Navy destroyer’s production run surpasses two decades, setting Navy record

By David Sharp, AP
Thursday, December 31, 2009

After 2-plus decades, Navy destroyer breaks record

BATH, Maine — Cruising through the darkness in rough seas, the USS Ross encountered a rogue wave that smashed into the destroyer’s bow, sending a shudder along the entire ship that knocked sleeping crew out of their bunks and damaged the sonar housing.

As alarms sounded, sleepy sailors scrambled to shore up the leak.

“We cracked the hull and kept on going like it was nothing,” retired sailor Jonathan Staeblein, of Hagerstown, Md., recalled. In fact, the 510-foot destroyer was never out of service for repairs during any deployment in the three years he served aboard as an electronic warfare technician.

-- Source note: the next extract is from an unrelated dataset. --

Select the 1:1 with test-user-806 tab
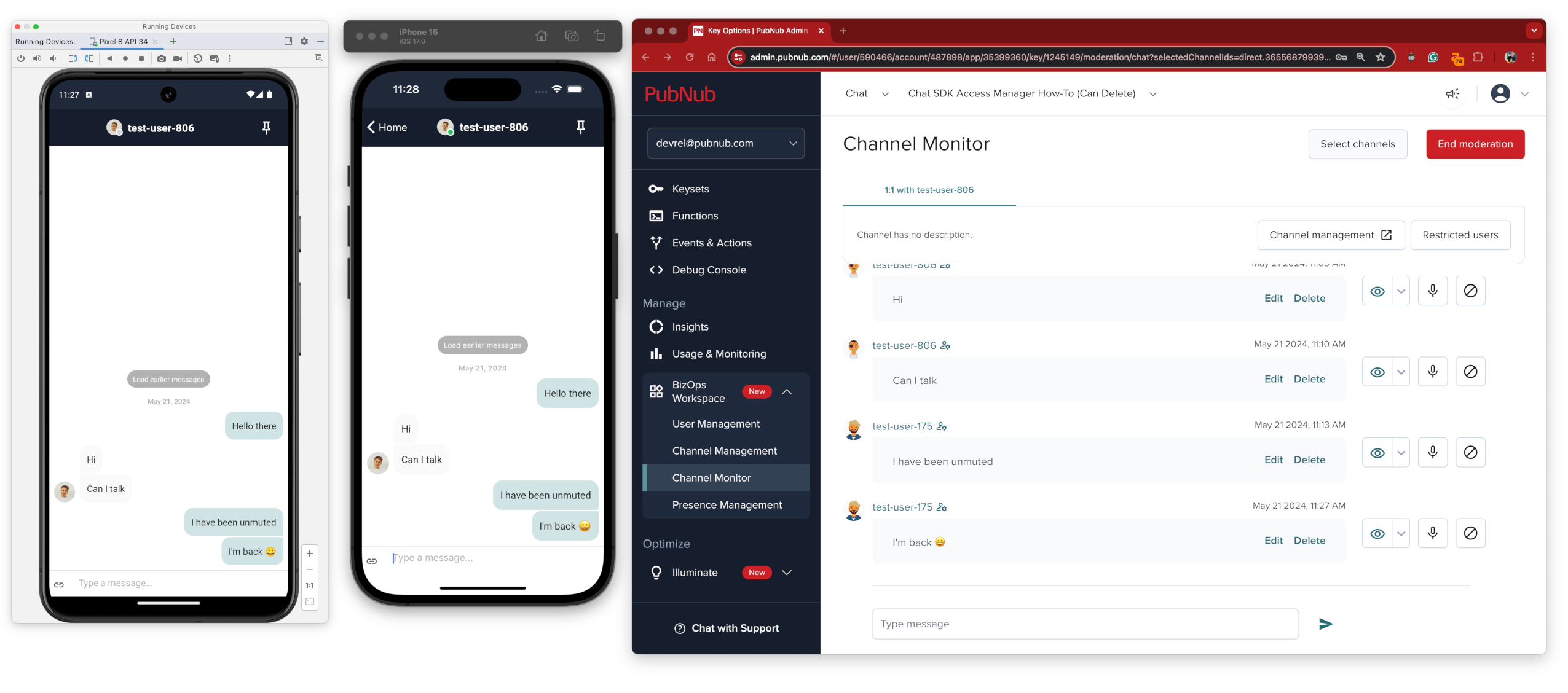This screenshot has height=693, width=1568. click(x=928, y=189)
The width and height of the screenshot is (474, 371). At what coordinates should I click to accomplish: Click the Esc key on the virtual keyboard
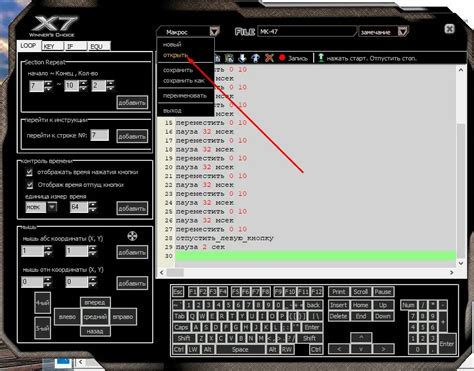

Arleigh Burke-class destroyers such as the USS Ross and USS Cole, which survived a terrorist suicide bombing in Yemen, have proven to be durable workhorses in the U.S. Navy.

Over the 22 years since construction of the first one began at Bath Iron Works, the ship has steamed into the record book: The destroyer’s production run has outlasted every other battleship, cruiser, destroyer and frigate in U.S. Navy history. The only warship in production for longer was the Nimitz-class aircraft carrier, said Norman Polmar, a naval historian, author and analyst.

Thanks to a decision by Defense Secretary Robert Gates, Arleigh Burke destroyers will continue being made for at least a few more years. The defense budget signed by President Barack Obama in December includes money for the first of at least three more ships. There’s talk of many more being built.

At Bath Iron Works, along the banks of the Kennebec River, there are three of the ships in various stages of production

“They’re fast and they move. And they’re a lot of fun to drive,” said Lt. Cmdr. Robert J. Brooks, executive officer of USS Wayne E. Meyer, a Bath-built destroyer commissioned in October.

Retired Rear Adm. Michael K. Mahon, the Navy’s former deputy director of surface warfare, said the ships run no risk of being outdated any time soon.

“It’s the envy of the world,” said Mahon. “Every surface warship officer in every navy in the world would love to command an Arleigh Burke.”

The original warship was under development at the height of the Cold War, when Bath Iron Works was abuzz with shipbuilders pounding, grinding, welding, plumbing and wiring ships at a furious pace to meet President Ronald Reagan’s audacious goal of a 600-ship Navy. Shipbuilders toiled long hours working elbow-to-elbow in a haze created by welders inside steel hull segments that were sweltering in the summer and cold in the winter.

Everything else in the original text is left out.